PHILOSOPHER: Yes, to a certain extent. I mean, just look at yourself, at some of the things you do, at many of the activities that you take for granted without particularly questioning them or waking-up to the realization of their inherent absurdity. I needn't run off a whole list of them, but there are certainly enough things in this category to keep us talking for some time to come! For example, take those musicians who play an avant-garde style of jazz on their saxophone. Now some of the sounds they make with that instrument are so disagreeable and disjunctive as to cause one to doubt their sanity or integrity as musicians. In fact, if a state-registered lunatic was actually released from an asylum one day specifically to play sax or piano or guitar in one of the more avant-garde jazz bands, do you imagine that he would sound any weirder or madder than most of his officially sane colleagues?

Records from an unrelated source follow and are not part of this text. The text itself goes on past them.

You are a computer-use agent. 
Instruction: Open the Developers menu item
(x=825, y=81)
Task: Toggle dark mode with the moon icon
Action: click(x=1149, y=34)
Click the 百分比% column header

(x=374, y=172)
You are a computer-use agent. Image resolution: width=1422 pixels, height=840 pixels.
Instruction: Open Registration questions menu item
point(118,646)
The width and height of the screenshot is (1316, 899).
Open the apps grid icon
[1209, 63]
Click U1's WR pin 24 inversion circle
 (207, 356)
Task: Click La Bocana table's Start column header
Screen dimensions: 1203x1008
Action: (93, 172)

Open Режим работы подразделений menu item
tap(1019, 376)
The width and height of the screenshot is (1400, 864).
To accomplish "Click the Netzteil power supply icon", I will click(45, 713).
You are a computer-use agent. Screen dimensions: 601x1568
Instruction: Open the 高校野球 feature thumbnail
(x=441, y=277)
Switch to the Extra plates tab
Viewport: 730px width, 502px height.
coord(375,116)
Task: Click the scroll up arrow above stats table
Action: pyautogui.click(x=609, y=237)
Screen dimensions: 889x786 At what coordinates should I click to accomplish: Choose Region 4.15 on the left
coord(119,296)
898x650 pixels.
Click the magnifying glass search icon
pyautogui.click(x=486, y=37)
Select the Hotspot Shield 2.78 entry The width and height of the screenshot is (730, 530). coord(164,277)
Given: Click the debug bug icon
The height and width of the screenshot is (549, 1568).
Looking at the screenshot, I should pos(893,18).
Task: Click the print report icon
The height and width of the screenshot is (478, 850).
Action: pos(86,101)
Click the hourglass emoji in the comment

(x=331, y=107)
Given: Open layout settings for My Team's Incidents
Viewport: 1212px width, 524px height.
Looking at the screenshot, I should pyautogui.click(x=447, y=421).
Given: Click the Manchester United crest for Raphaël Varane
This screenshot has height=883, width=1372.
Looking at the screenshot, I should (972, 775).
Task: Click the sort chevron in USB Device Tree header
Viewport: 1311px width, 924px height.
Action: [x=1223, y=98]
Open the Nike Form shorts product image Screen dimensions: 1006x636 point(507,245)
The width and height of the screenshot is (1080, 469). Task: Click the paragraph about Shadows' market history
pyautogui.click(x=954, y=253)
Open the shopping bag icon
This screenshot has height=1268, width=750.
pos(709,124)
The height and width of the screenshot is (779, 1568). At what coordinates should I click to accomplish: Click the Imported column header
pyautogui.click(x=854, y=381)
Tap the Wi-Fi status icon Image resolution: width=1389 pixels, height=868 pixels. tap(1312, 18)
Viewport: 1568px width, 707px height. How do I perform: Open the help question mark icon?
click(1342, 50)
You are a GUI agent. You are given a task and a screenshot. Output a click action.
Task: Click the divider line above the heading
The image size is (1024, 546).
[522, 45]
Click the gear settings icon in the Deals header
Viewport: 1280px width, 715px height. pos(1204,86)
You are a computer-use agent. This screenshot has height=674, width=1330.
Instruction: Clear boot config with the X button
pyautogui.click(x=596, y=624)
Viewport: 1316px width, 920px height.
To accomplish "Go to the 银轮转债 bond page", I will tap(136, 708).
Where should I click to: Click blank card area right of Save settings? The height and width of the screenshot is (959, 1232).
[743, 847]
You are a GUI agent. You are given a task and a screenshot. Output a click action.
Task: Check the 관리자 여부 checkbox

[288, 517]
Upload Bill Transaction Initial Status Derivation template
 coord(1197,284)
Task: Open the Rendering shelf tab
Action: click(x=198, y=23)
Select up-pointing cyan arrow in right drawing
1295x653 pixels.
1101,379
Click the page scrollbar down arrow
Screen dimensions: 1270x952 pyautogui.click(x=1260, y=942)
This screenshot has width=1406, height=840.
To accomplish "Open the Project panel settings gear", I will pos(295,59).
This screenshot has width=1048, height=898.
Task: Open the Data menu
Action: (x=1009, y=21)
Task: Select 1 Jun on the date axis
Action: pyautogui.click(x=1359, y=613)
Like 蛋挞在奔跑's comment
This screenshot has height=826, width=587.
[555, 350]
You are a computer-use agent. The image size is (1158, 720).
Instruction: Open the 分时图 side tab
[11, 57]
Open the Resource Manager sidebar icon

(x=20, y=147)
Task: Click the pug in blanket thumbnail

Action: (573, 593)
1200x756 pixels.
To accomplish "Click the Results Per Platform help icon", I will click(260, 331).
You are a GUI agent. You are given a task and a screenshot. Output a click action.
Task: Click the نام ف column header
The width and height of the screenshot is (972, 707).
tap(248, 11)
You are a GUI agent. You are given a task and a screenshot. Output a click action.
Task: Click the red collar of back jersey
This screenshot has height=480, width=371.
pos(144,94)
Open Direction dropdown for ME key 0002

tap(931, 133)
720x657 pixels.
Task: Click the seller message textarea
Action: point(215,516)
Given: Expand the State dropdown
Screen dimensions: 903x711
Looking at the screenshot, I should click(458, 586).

No, a wholly sane creature would be unable to live as a normal man. One needs a certain degree of insanity in order to live at all. But in order to live wisely, shrewdly, and 'sanely', one must keep the essential duality of the psyche in line with society's demands at large, not condition oneself to becoming a public nuisance by allowing one's irrational tendencies to become too concentrated around a single theme or context at the expense of one's overall psychic economy. Needless to say, there are many such public nuisances who, despite their strange behaviour and even stranger opinions, are regarded as relatively sane in the world's eyes or, at any rate, in particular sections of it. But that is quite another story, and one which we can safely postpone for another time. I trust, now, that you will have something else to ask me? Or perhaps I should ask you? For instance, are you by any chance interested in getting rid of your fears?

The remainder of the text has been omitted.